【京都・聖地巡礼】道真公が最後に見た景色とは?長岡天満宮と「みかえり天神」の物語#1144
学問の神様として親しまれる菅原道真公。華々しい出世の影に隠された、京を去る際の切ない「別れの物語」をご存知でしょうか?自身の領地であった長岡の地で、道真公が何を想い、どの石に腰掛けて都を振り返ったのか。
- 昌泰4年(901)、右大臣であった菅原道真が左遷される原因となった事件を何と呼ぶか?
- 道真が左遷先の大宰府において任命された、大臣が罰を受けた際に充てられる役職名を何というか?
- 道真が自身の領地であり、京を去る際に立ち寄ったとされる、現在の長岡京市に位置する神社はどこか?
- 長岡天満宮の境内にあり、道真が腰掛けて京都を振り返ったと伝わる石の名前は何か?
- 道真が京の名残を惜しんで何度も振り返ったという伝説から付いた、長岡天満宮の別名は何か?
☆回答は記事の最後にあります。
今回は「みかえり天神」の名で愛される長岡天満宮の歴史と、道真公の足跡を辿ります。
悲劇の幕開け:昌泰の変と大宰府への左遷
平安時代、学問の神様として知られる菅原道真は、宇多天皇の信任を得て異例の出世を遂げ、**右大臣(従二位)**という最高位にまで登り詰めました。
しかし、その隆盛を快く思わない藤原時平らの策謀により、突如として身に覚えのない罪を着せられます。昌泰4年(901)、道真は**太宰権帥(だざいのそに)**へと事実上の左遷を命じられました。
豆知識:太宰権帥とは? 本来は九州を統括する「大宰帥」を補佐する役職ですが、大臣クラスの人物が罪を得て左遷される際の、いわば「名ばかりの役職」として用いられることが多くありました。
京都との別れ:長岡の地に残した未練
京の都を離れ、九州へと向かう道中。道真公がかつて自身の領地として愛し、しばしば詩を詠んだ場所が、現在の京都府長岡京市にある長岡天満宮です。
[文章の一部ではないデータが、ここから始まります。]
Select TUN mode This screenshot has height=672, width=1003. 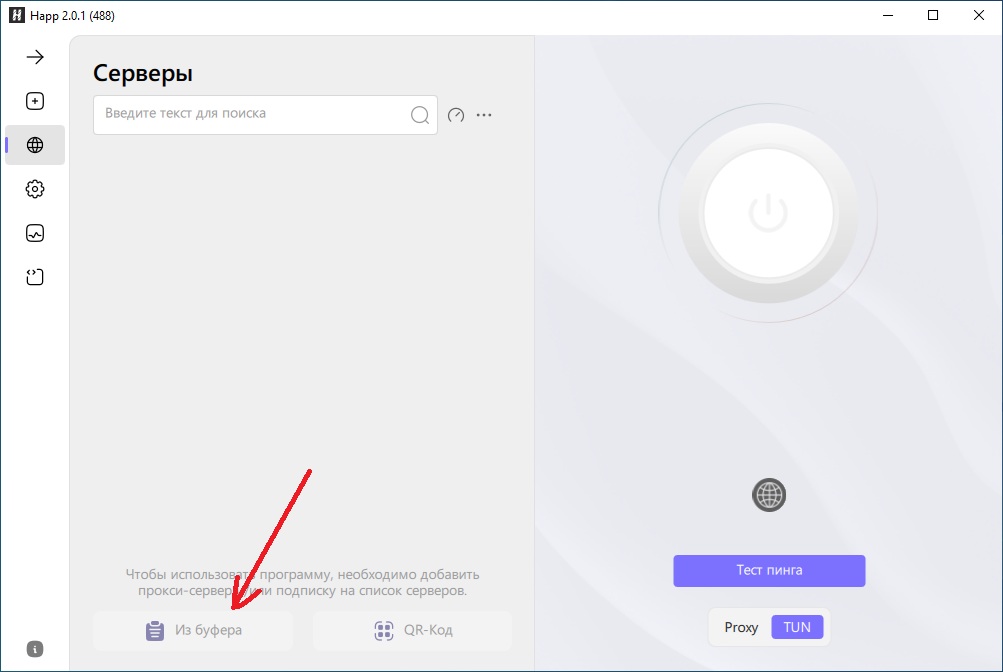(797, 627)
都を去る際、道真公はこの地に立ち寄り、名残惜しそうに何度も何度も京の都を振り返ったと伝えられています。その際に腰を下ろしたとされるのが、今も境内に大切に守られている**「みかえり石」**です。
「みかえり天神」という愛称に込められた想い
長岡天満宮は、道真公が振り返ったという伝承から、別名**「みかえり天神」**とも呼ばれています。
「学問の神様」としての厳しい表情だけでなく、家族や慣れ親しんだ京の街を愛し、後ろ髪を引かれる思いを抱えた「一人の人間としての道真公」の姿。その切なさが、今もなお多くの参拝者の共感を呼んでいます。
- みかえり石: 道真公が腰掛け、京都の方角を眺めたとされる石。
- 長岡天満宮: 霧島ツツジの名所としても知られ、道真公の清廉な精神を象徴するような美しい景観が広がっています。
結び:歴史を歩く、京都を歩く
ただ知識として「左遷された」と知るよりも、彼が最後にどの石に座り、どの景色を見ていたのかを想像しながら歩くと、京都の風景はより一層深く見えてきます。
次の京都散策では、道真公の視線を追って「長岡天満宮」を訪れてみませんか?